What the exercise asks: Copy out exactly the lines below that run from the one holding "You are a computer-use agent." to the one holding "Instruction: Click the", keeping both of those lines and no others.

Available data START

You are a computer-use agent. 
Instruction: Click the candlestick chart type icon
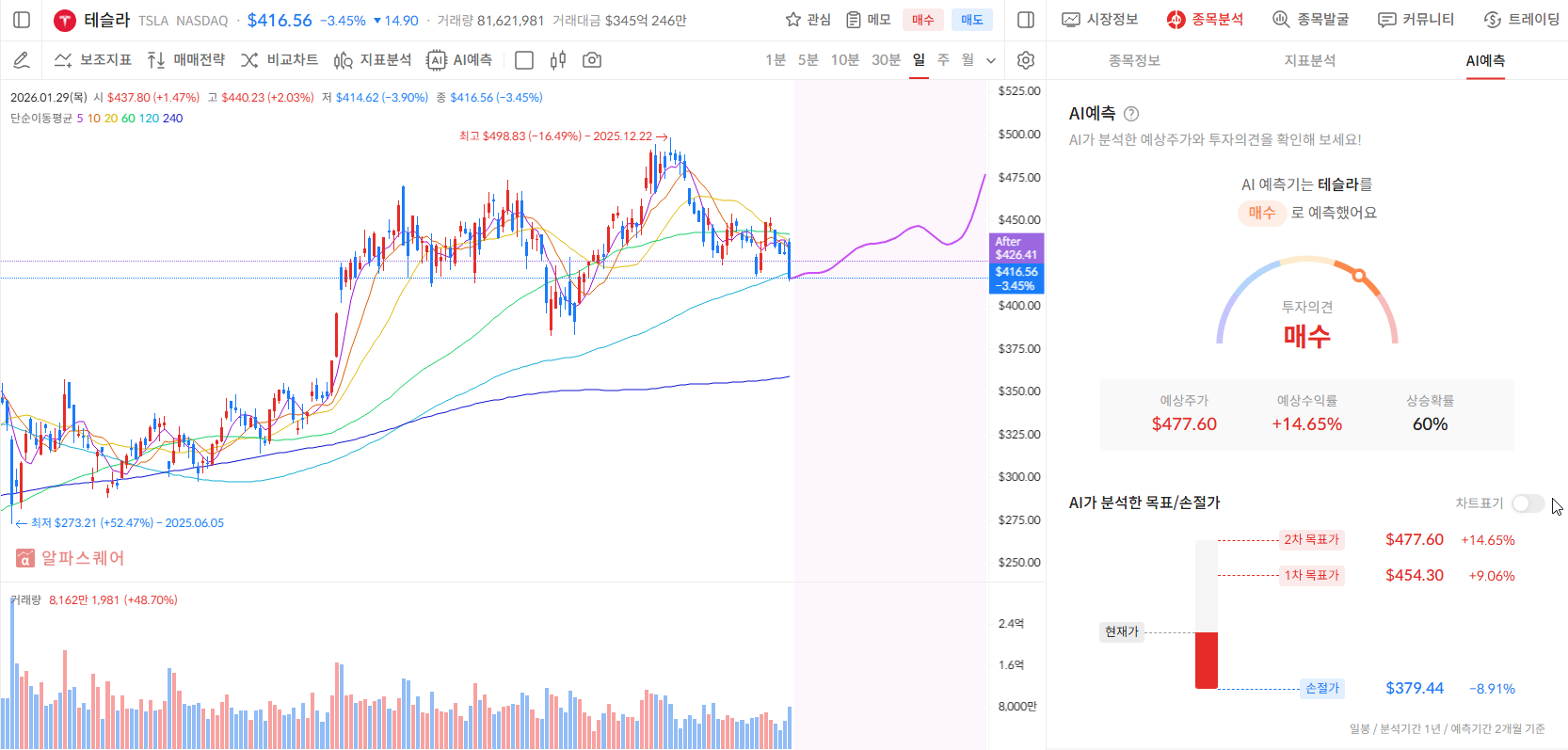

Available data END
Available data START

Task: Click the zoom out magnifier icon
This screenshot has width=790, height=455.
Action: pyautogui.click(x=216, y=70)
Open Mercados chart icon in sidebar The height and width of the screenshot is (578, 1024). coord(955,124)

Available data END

Answer to this task:
You are a computer-use agent. 
Instruction: Click the candlestick chart type icon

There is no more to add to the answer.